Doug Gaylor: Thanks, Ron. I’m extremely pleased with our record Q4 and yearend numbers that we reported today and very excited about our strong momentum as we start 2024. Our 24% year-over-year increase in Q4 revenues, along with our 42% year-over-year increase in annual revenue were the direct results of our focus on growing organically, as well as through acquisition. Our growth combined with our dedication to managing cost allowed us to achieve GAAP profitability ahead of schedule and finished both Q3 and Q4 with positive GAAP earnings. We had GAAP net income of $60,000 for the quarter and a small GAAP loss for the year of $362k. On a non-GAAP basis, we had strong non-GAAP net income of $1.6 million for the quarter and $6.7 million or $0.26 per share for the year.
Our results for the quarter and for the year highlight our success in managing costs and recognizing significant synergies from our acquisitions allowing us to quickly leverage the opportunity to grow our business. Our entire team worked tirelessly together to improve business processes and make our company more efficient and we believe we will continue to see more efficiencies and cost synergies as we continue our growth. Our acquisition of one of our Software Solution licensees, Allegiant Networks that we completed at the end of 2022 had a great first year under Crexendo. We saw nearly a 21% organic growth rate on a standalone basis for Allegiant as they benefited from transitioning from a local provider to a division of the fastest growing UCaaS provider in the country.
We’ve also been able to benefit from cross utilization of the talent from our acquisitions to help improve our Revenue production per employee on an overall basis. As Jeff mentioned, we paused acquisition discussions in 2023 to maximize synergies from our previous acquisitions, and we’re excited to be priming the pump for an additional for additional accretive acquisitions of one or two in 2024. We’ve highlighted in the past that the 220 licensees that we have that are using the Crexendo platform to run their UCaaS business are the ideal stocks fishing pond of candidates for us to our highly accretive acquisition targets and we look forward to landing our next big fish from the pond. We continue to see tremendous demand and growth in the UCaaS industry and are proud of the fact that Frost & Sullivan recently awarded us their 2024 North American strategy leadership award and highlighted our outstanding 36% user surge in 2023, which was nearly double the industry average.
Our platform now supports over four million users across the globe. Our Crexendo licensees and our agents continue to benefit from the rapid migration by small and midsize businesses and enterprise level businesses to the cloud. As our licensees grow, they need additional services from Crexendo which helped drive a 19% organic growth rate on the Software Solutions side of the business for the year.
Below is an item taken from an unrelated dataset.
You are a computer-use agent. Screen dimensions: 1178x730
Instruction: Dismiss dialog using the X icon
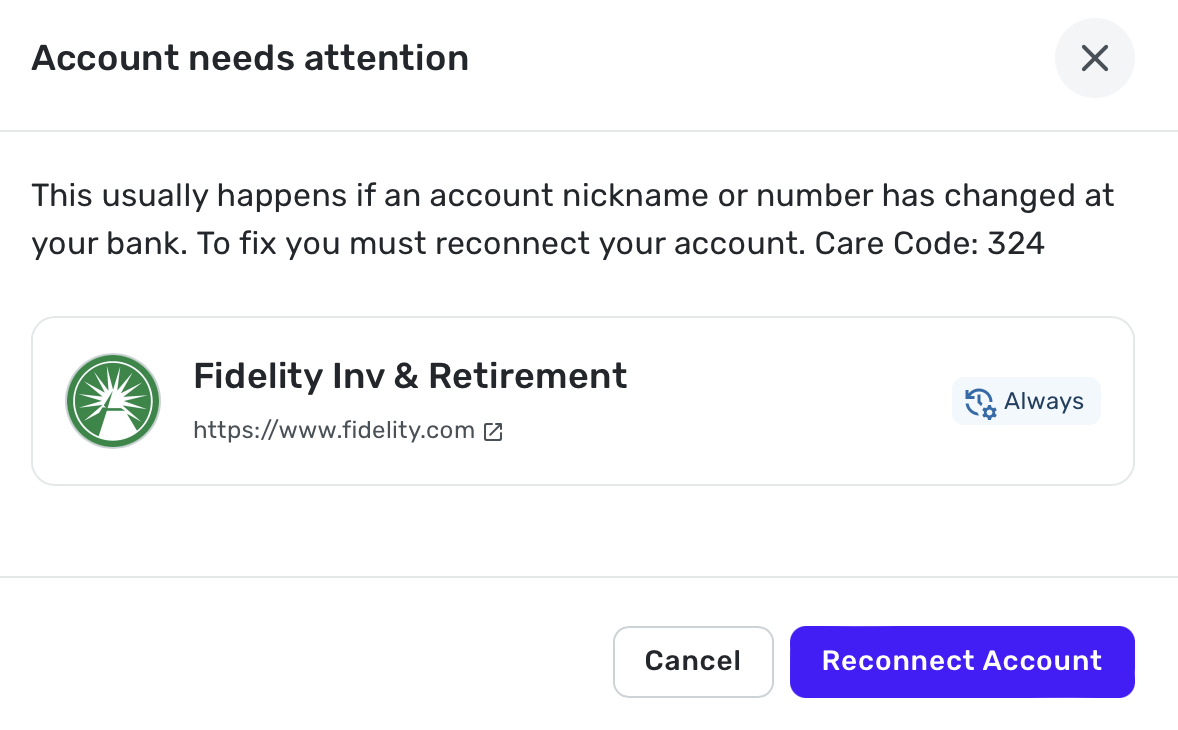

Our unique pricing and support model for our Software Solutions platform, combined with our robust feature set continues to drive new licensees to our platform and allows us to differentiate ourselves from our two largest competitors, Cisco’s BroadSoft and Microsoft’s Metaswitch platforms. We had great success in adding new licenses in 2023 and have left – that have left the likes of Cisco, Microsoft and Avaya for Crexendo and hope to see more of those in the year ahead.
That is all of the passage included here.